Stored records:
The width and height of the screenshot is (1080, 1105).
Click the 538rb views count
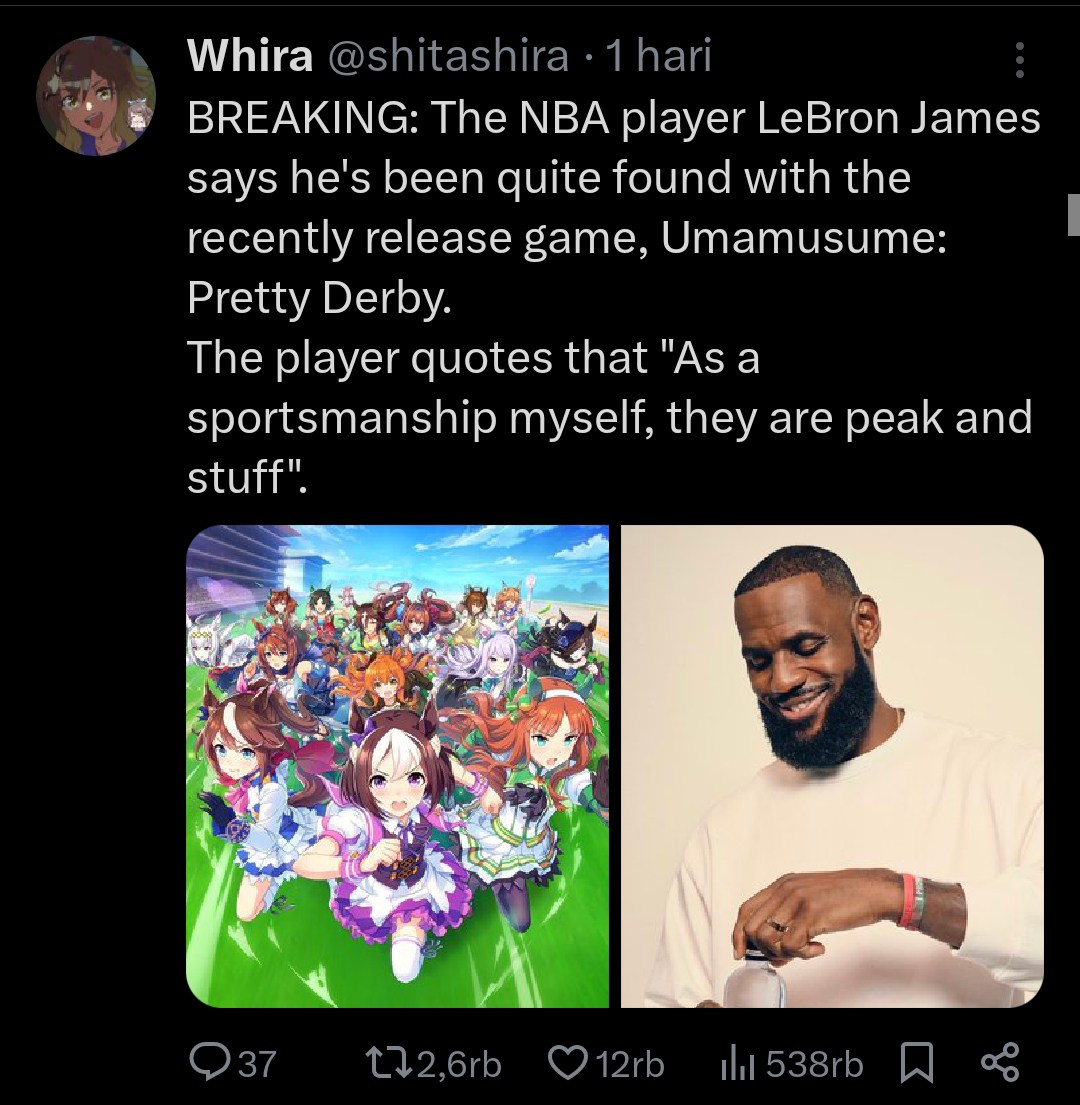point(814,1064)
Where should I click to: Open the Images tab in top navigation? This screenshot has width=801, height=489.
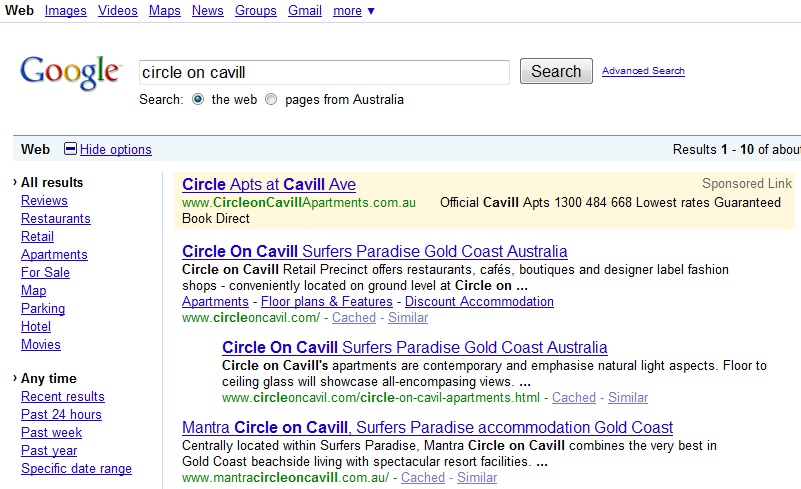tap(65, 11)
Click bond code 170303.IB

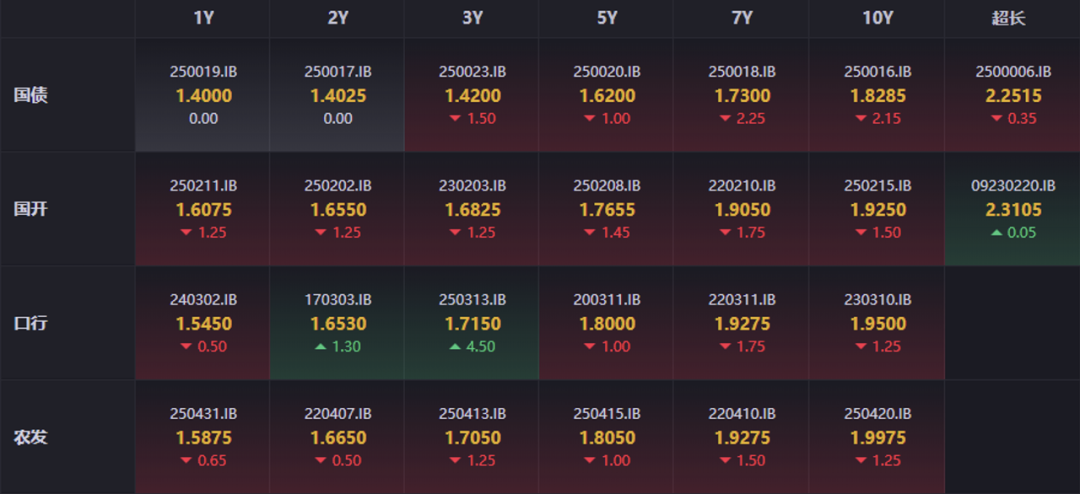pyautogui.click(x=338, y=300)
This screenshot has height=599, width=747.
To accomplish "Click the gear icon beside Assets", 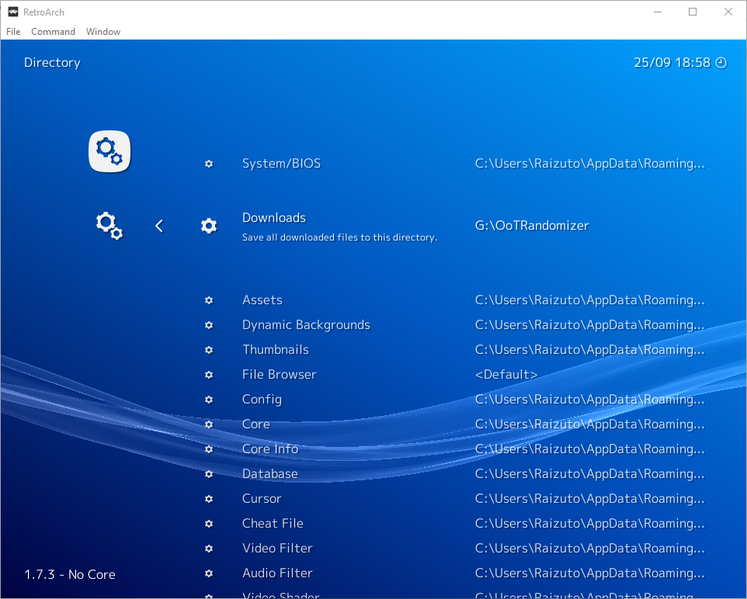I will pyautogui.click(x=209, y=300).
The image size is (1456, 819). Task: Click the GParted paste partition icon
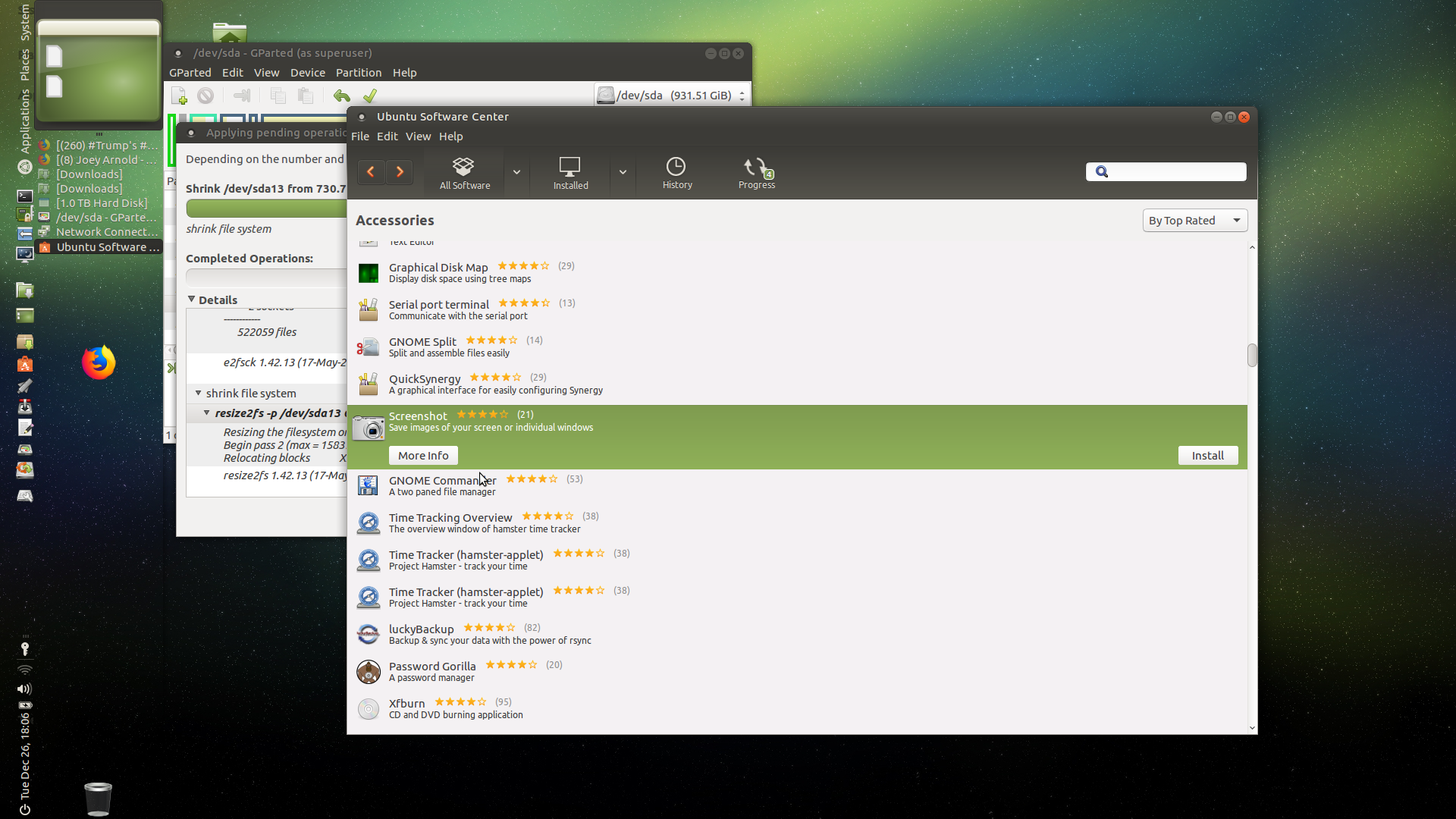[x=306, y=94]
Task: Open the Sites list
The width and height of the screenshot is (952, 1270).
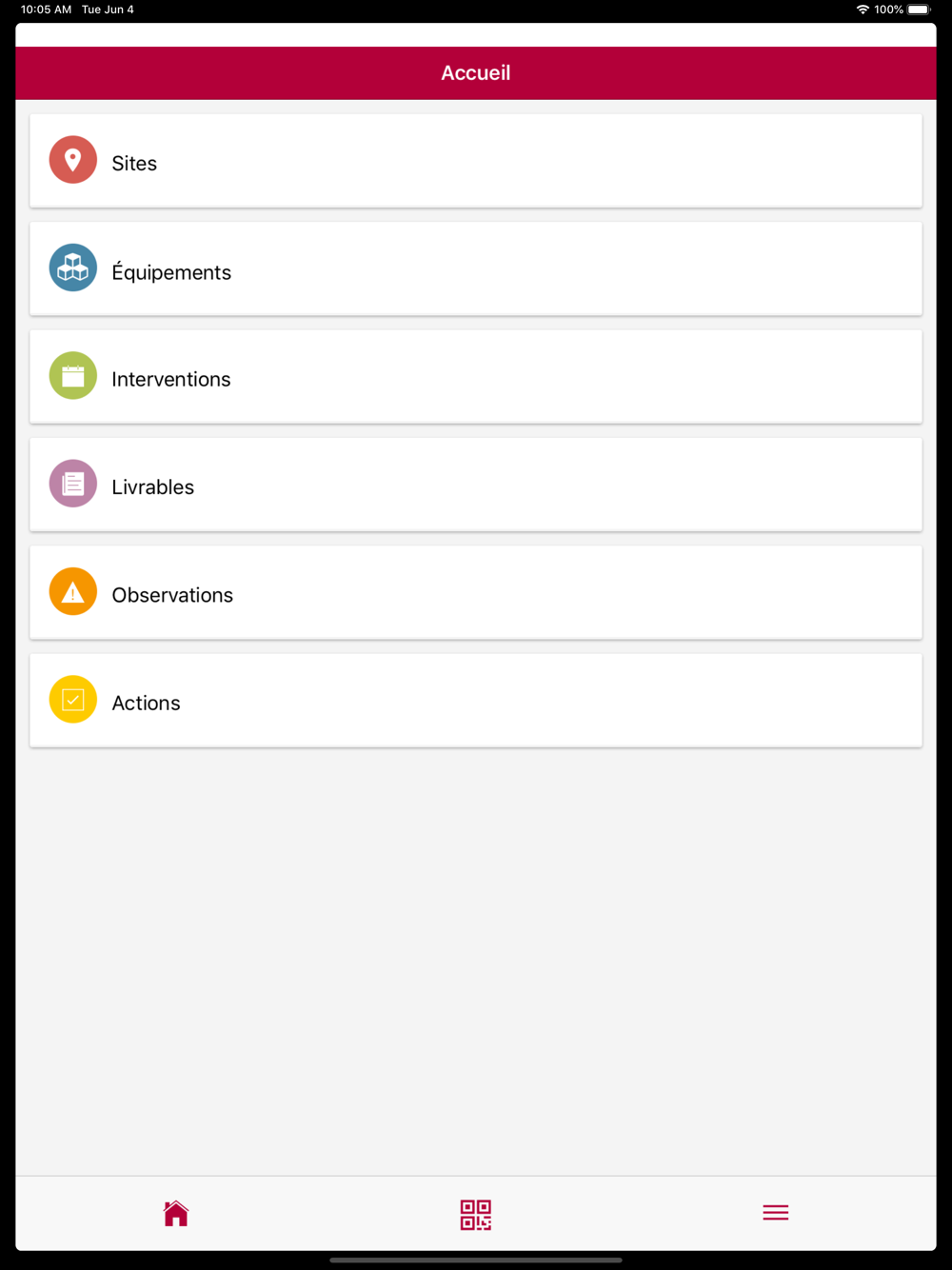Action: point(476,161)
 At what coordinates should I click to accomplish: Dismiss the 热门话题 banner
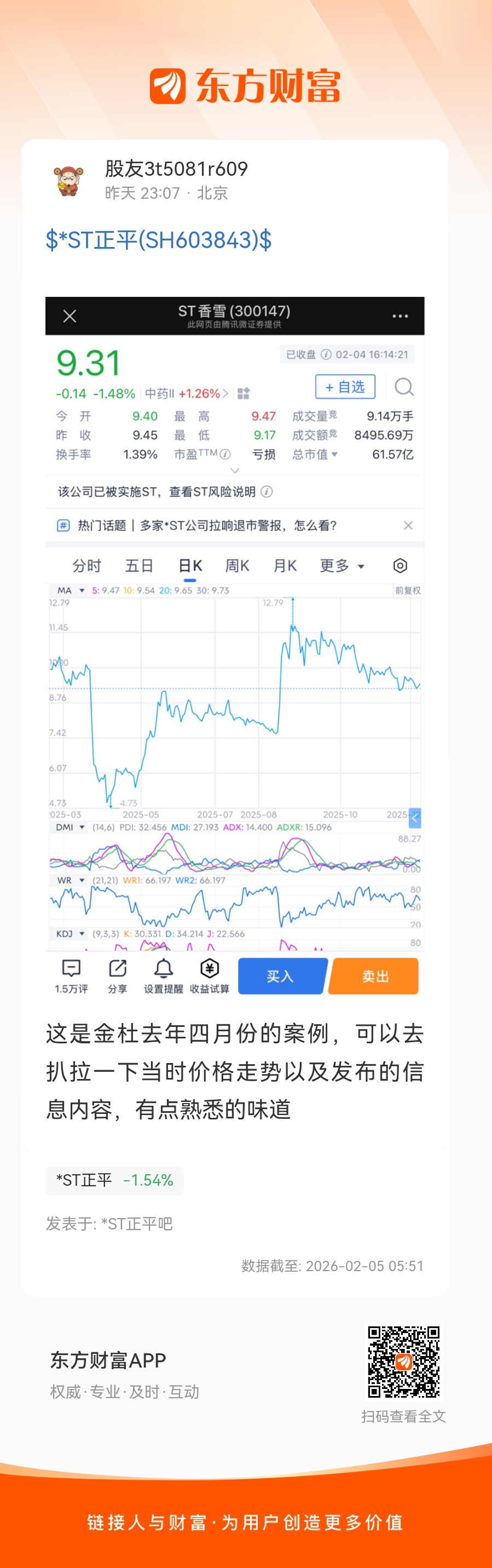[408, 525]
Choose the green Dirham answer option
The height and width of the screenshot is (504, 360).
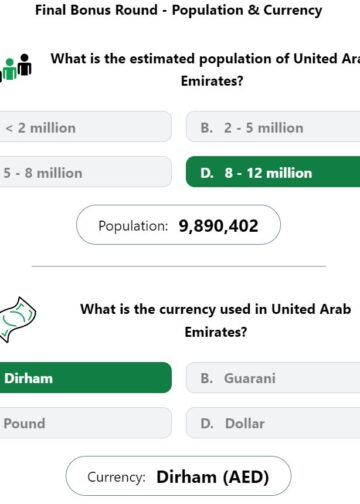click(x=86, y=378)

REQUIRED ACTION -> Your copy should hold only the lines from the line with "Choose the green Dirham answer option" through the end of the data above, both ends included, transcribed exactly and without pictures.

RESPONSE BOX ->
Choose the green Dirham answer option
The height and width of the screenshot is (504, 360).
click(x=86, y=378)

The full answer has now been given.